TASK OBJECTIVE:
Could you retype exactly the lines below between the one holding "Click the blue highlight bar on SAML option" and the one holding "Task: Open the Filter menu", inclusive, leaving out any pictures?

─── EXTRACTED ENTRIES

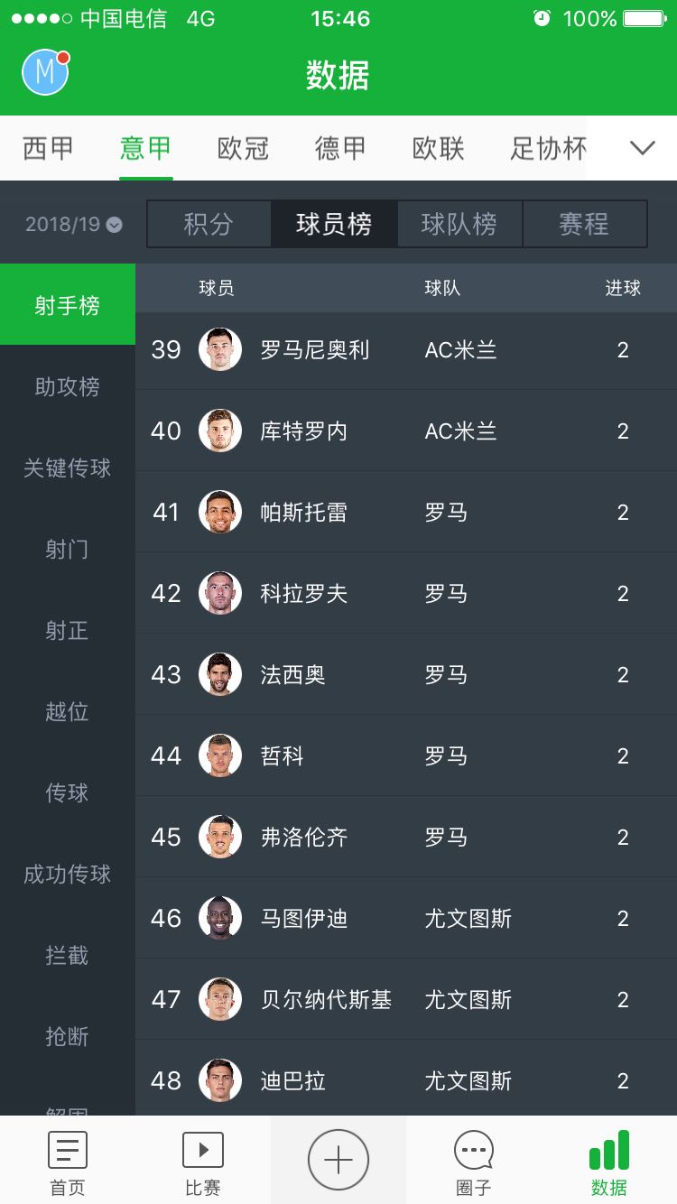This screenshot has height=1204, width=677.
Task: Select 助攻榜 in the sidebar
Action: (67, 387)
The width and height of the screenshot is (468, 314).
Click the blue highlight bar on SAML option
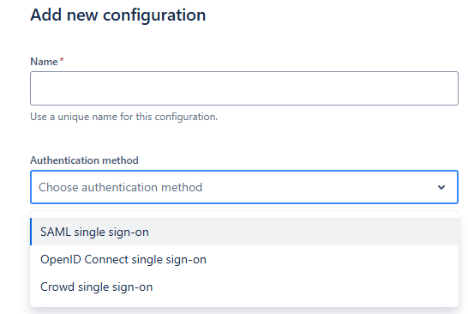click(31, 232)
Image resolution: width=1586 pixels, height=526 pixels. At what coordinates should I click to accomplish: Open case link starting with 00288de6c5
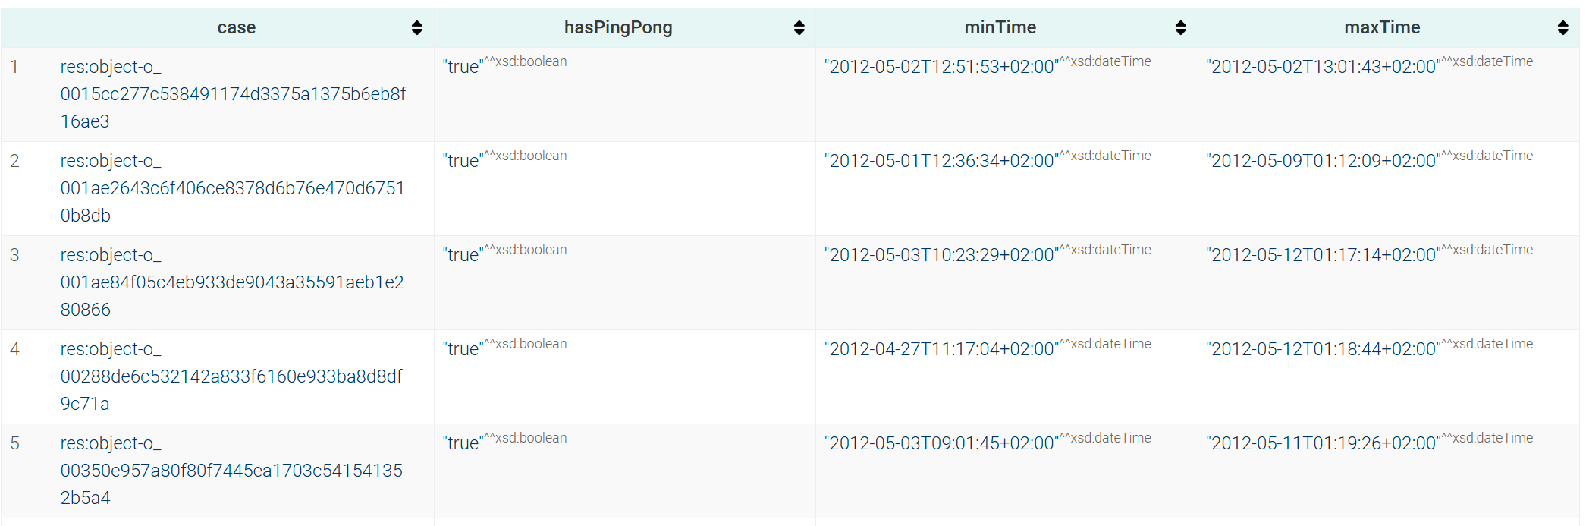coord(231,376)
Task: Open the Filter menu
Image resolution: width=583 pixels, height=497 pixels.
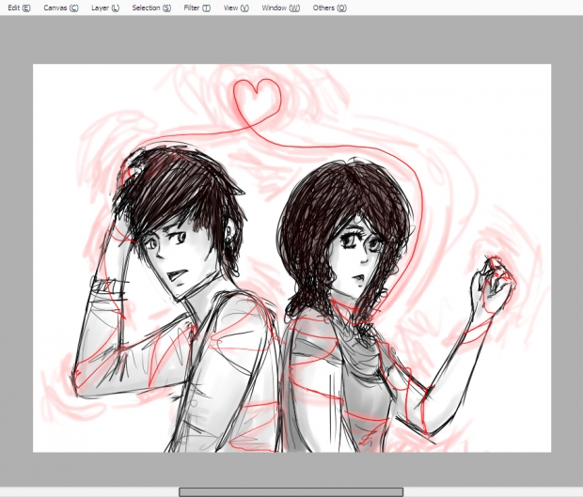Action: point(197,8)
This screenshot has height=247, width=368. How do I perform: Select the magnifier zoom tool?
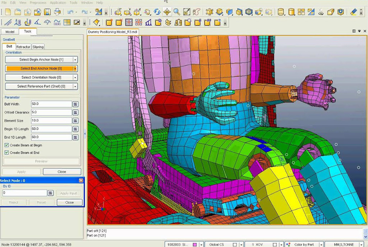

──────

REPLY:
Click the blue highlight bar on SAML option
click(31, 232)
Image resolution: width=1586 pixels, height=526 pixels. At what coordinates should I click to accomplish: Open case link starting with 00288de6c5
coord(231,376)
Task: Open the Filter menu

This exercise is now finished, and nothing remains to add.